Broadcast Cash Flow is defined as operating income plus
corporate expense, depreciation and amortization (including
amortization of program broadcast rights), loss on disposal of
assets, miscellaneous expense, interest expense, loss on early
extinguishment of debt, income tax expense and expense of common
stock contributed to our 401(k) plan, less gain on disposal of
assets, miscellaneous income, income tax benefit, payments for
program broadcast obligations and less network compensation revenue
and network payments. Corporate expenses (excluding
depreciation, amortization and non-cash stock-based compensation)
are deducted from Broadcast Cash Flow to calculate "Broadcast Cash
Flow Less Cash Corporate Expenses." These non-GAAP terms are not
defined in GAAP and our definitions may differ from, and therefore
not be comparable to, similarly titled measures used by other
companies, thereby limiting their usefulness. Such terms are used
by management in addition to and in conjunction with results
presented in accordance with GAAP and should be considered as
supplements to, and not as substitutes for, net income (loss) and
cash flows reported in accordance with GAAP.
Gray Television, Inc.
Gray Television, Inc. is a television broadcast company
headquartered in Atlanta, GA.
Gray currently operates 36 television stations serving 30
markets. We broadcast a primary channel from each of our
stations and also operate at least one digital second channel from
the majority of our stations. Each of our primary channels are
affiliated with either CBS (17 channels), NBC (10 channels), ABC (8
channels) or FOX (1 channel).
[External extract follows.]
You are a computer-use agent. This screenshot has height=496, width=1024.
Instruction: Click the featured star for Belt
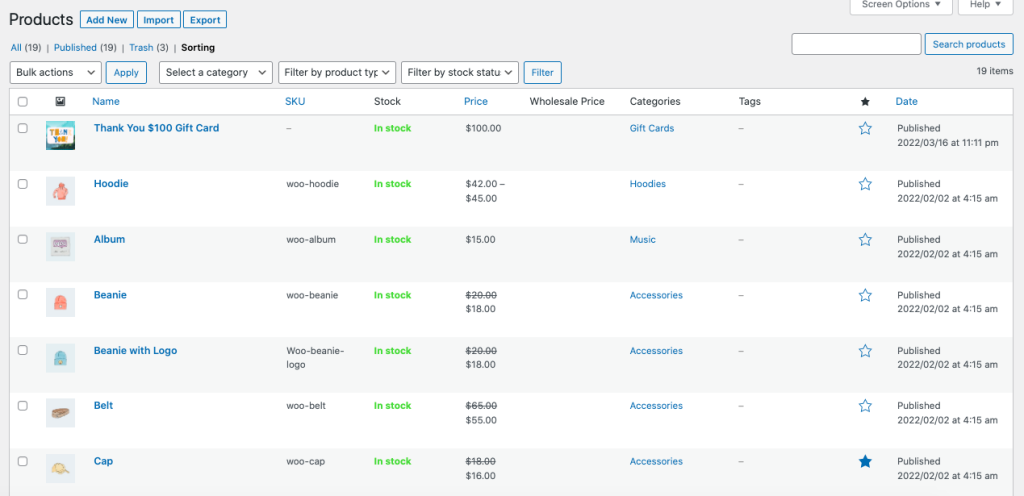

In addition, we currently
operate 40 digital second channels that are affiliated with either
ABC (1 channel), FOX (4 channels), CW (8 channels), MyNetworkTV (18
channels), Universal Sports Network (2 channels) and The Country
Network (1 channel) or are operated as local news/weather channels
(6 channels).
Cautionary Statements for Purposes of the "Safe Harbor"
Provisions of the Private Securities Litigation Reform Act
This press release contains statements that constitute
"forward-looking statements" within the meaning of the Private
Securities Litigation Reform Act of 1995 and the federal securities
laws. These "forward-looking statements" are not statements
of historical facts, and may include, among other things,
statements regarding our current expectations and beliefs of
operating results for the third quarter of 2011 or other periods,
internet strategies, future expenses and other future events.
Actual results are subject to a number of risks and
uncertainties and may differ materially from the current
expectations and beliefs discussed in this press release. All
information set forth in this release is as of August 8, 2011. We do not intend, and
undertake no duty, to update this information to reflect future
events or circumstances. Information about certain potential
factors that could affect our business and financial results and
cause actual results to differ materially from those expressed or
implied in any forward-looking statements are included under the
captions "Risk Factors" and "Management's Discussion and Analysis
of Financial Condition and Results of Operations," in our Annual
Report on Form 10-K for the year ended December 31, 2010 and in subsequently filed
reports, which are filed with the U.S. Securities and Exchange
Commission (the "SEC") and available at the SEC's website at
www.sec.gov.
SOURCE Gray Television, Inc.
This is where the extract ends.